Collected data
Content starts

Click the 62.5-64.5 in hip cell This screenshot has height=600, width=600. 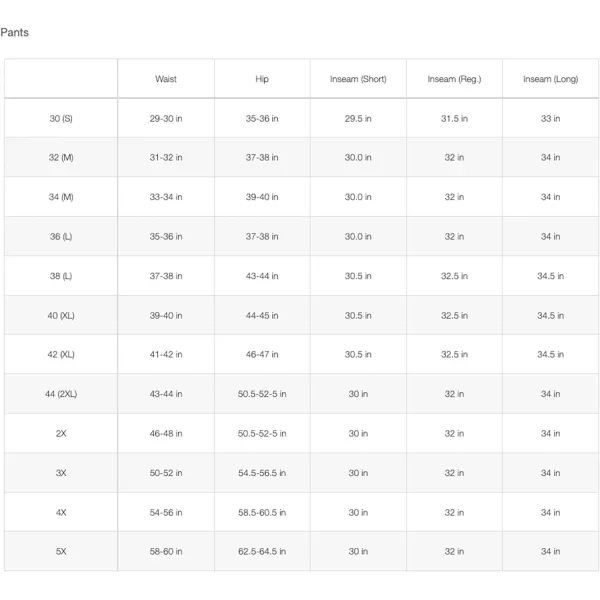click(x=262, y=551)
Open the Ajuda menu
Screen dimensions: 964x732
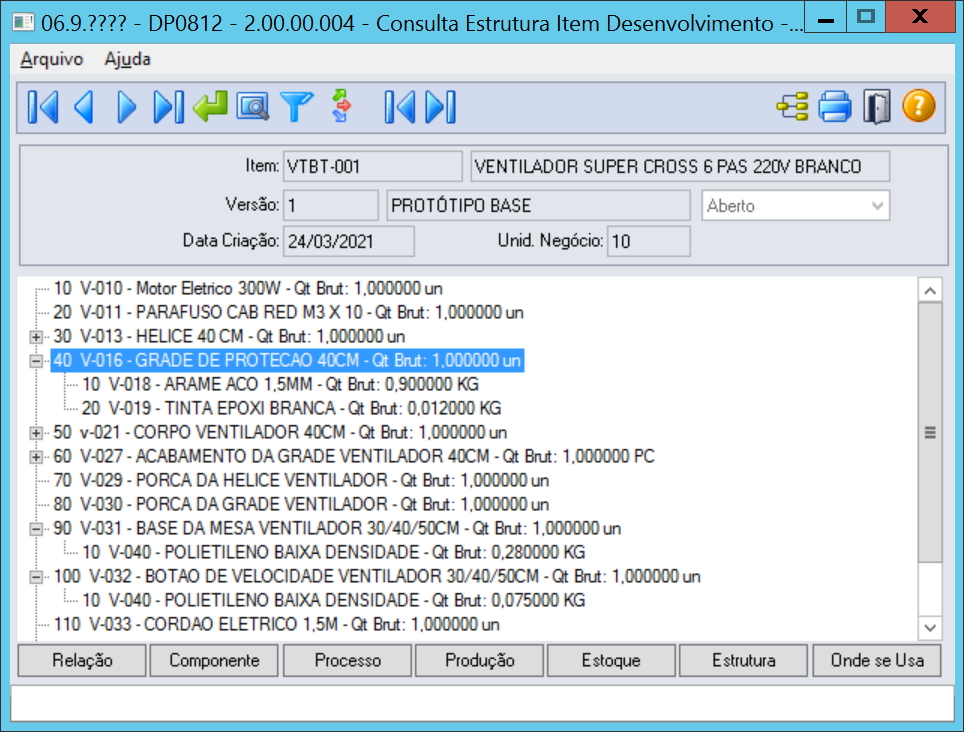click(x=127, y=59)
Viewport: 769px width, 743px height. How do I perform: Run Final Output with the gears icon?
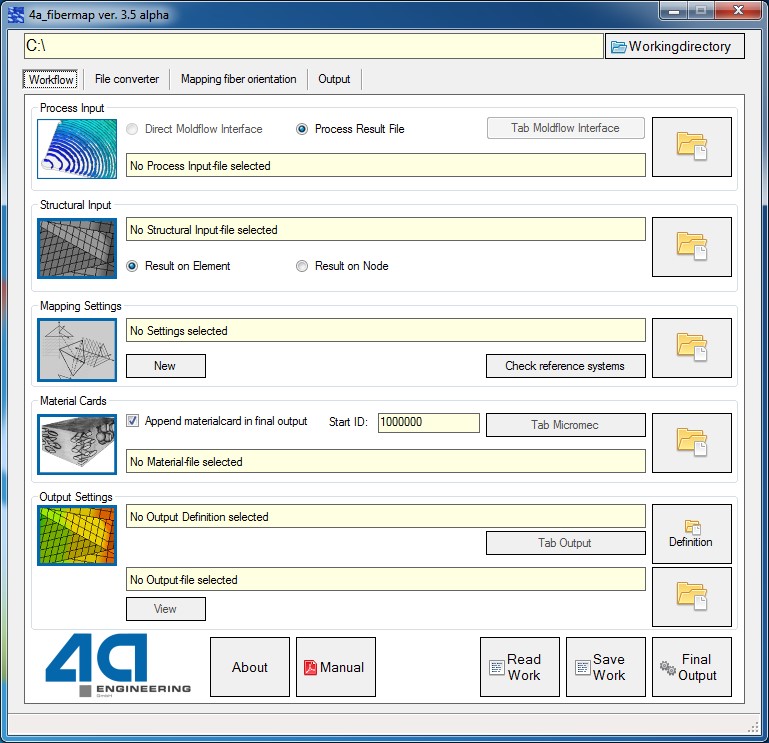point(691,667)
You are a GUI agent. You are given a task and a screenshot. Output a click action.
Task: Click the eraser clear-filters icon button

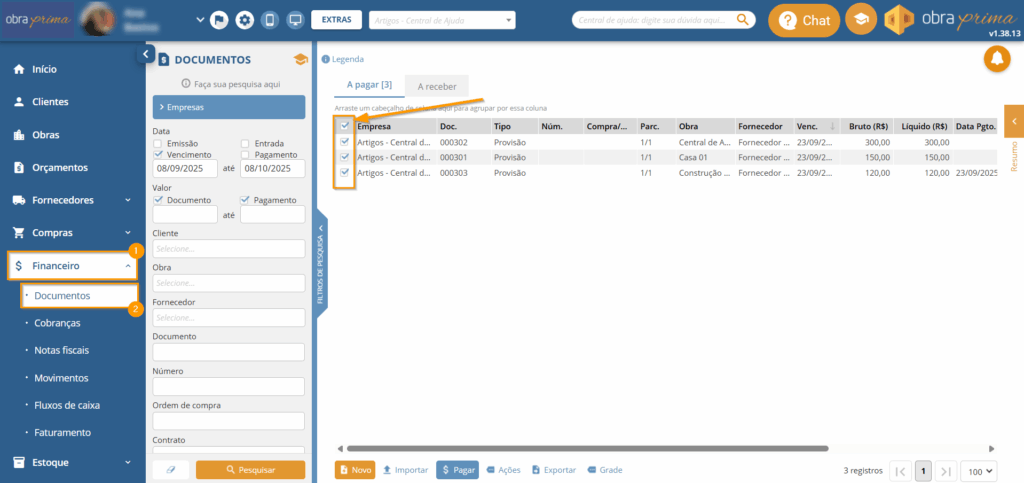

Content ends

* Task objective *
In the copy, include exactly the lines from the one with "Screen dimensions: 964x732" through the final line of the entries above, both ends counted, and no pictures.

* Result below *
Screen dimensions: 964x732
click(x=127, y=59)
Viewport: 769px width, 743px height. How do I perform: Run Final Output with the gears icon?
point(691,667)
You are a GUI agent. You are given a task and a screenshot. Output a click action.
Task: Click the eraser clear-filters icon button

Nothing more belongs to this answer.